Obama, "l'America è risorta". Queste le parole del presidente nel suo sesto e penultimo discorso sullo stato dell'Unione. Un discorso incisivo, forte. E pieno di promesse per il futuro. Un Barack Obama ottimista e combattivo, insomma, come non lo si vedeva da mesi. Specie dopo il flop delle elezioni di midterm, che ha permesso ai Repubblicani di ottenere la maggioranza sia alla Camera che al Senato.

Anche il livello di gradimento è tornato ai livelli del 2013, dopo mesi di contrazione. Grande vittoria quindi per Obama, che ne è ben consapevole.

E infatti non ha mancato di sottolineare i traguardi raggiunti durante i suoi mandati. Sanità (leggermente) più equa, riapertura del dialogo con Cuba, ma soprattutto ripresa dell'economia. Con oltre 11 milioni di nuovi posti di lavoroe il dimezzamento del deficit pubblico, Obama afferma che gli USA sono ufficialmente pronti a ripartire. E a lasciarsi alle spalle una crisi che ancora colpisce le altre nazioni. Soprattutto in Europa.

Obama, l'America è uscita dalla crisi. E noi?
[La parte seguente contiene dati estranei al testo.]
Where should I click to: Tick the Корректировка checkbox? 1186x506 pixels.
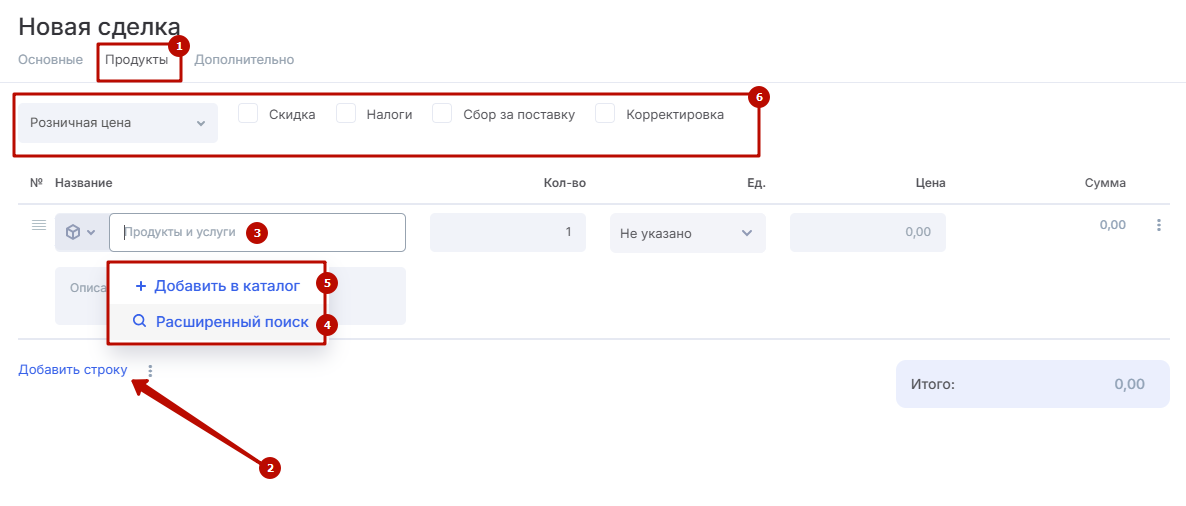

Una crisi che è partita proprio dall'America, tra l'altro. Non che ci si aspettasse davvero che la crescita economica degli anni 2000-2006 sarebbe durata per sempre. Di sicuro, però, il comportamento delle banche americane non è stato d'aiuto.

Tra lo scandalo dei mutui subprime e il fallimento della Lehman Brothers, gli USA hanno avuto un ruolo determinante nel dare l'avvio alla peggiore crisi economica dai tempi della Grande Depressione.

E proprio le banche americane sono state al centro delle principali misure anti crisi attuate da Obama. Tra queste, un'imponente opera di rifinanziamento, simile a quanto la Bce sta facendo con gli istituti europei.

Fondi che, dalle banche, sono poi arrivati ai cittadini americani. E alle imprese, contribuendo così alla creazione di nuovi posti di lavoro. E rimettendo in moto l'economia degli Stati Uniti a piccoli passi.

E se ora Obama è fiducioso di avercela fatta, lo stesso non si può dire per l'Italia. Perché nonostante qui si dica che i ristoranti sono sempre pieni, la crisi c'è.

E si sente. Nell'economia che stenta a ripartire. Nella fatica di chi non riesce ad arrivare a fine mese. E nel senso di fallimento di chi perde la propria impresa dopo una vita di sforzi e sacrifici.

Una crisi che purtroppo continua a penalizzare chi ha meno, insomma. E che per risolversi non può prescindere dallacreazione di occupazione. Ma per questo, oltre alla buona volontà degli imprenditori, servono tutele solide e una maggiore semplificazione da parte dello Stato. E servono iniziative che portino alla creazione di un "modello economico che porti adaumenti generalizzati di reddito e dia opportunità a chiunque faccia uno sforzo". Queste sono state le parole di Obama.

Parole belle e giuste, sia chiaro.

Ma solo parole per il momento. Tanto in America, quanto in Italia. Soprattutto in Italia, dove i lavori procedono a rilento o non procedono affatto. A maggior ragione ora che Napolitano si è dimesso. Ma il tempo per le parole è finito da un pezzo. "Siamo ad un passaggio chiave per uscire dalla palude - spiega Renzi - non possiamo permetterci errori né incidenti". Che la fine della crisi sia finalmente in vista anche qui in italia? O come al solito noi saremo il fanalino di coda d'Europa?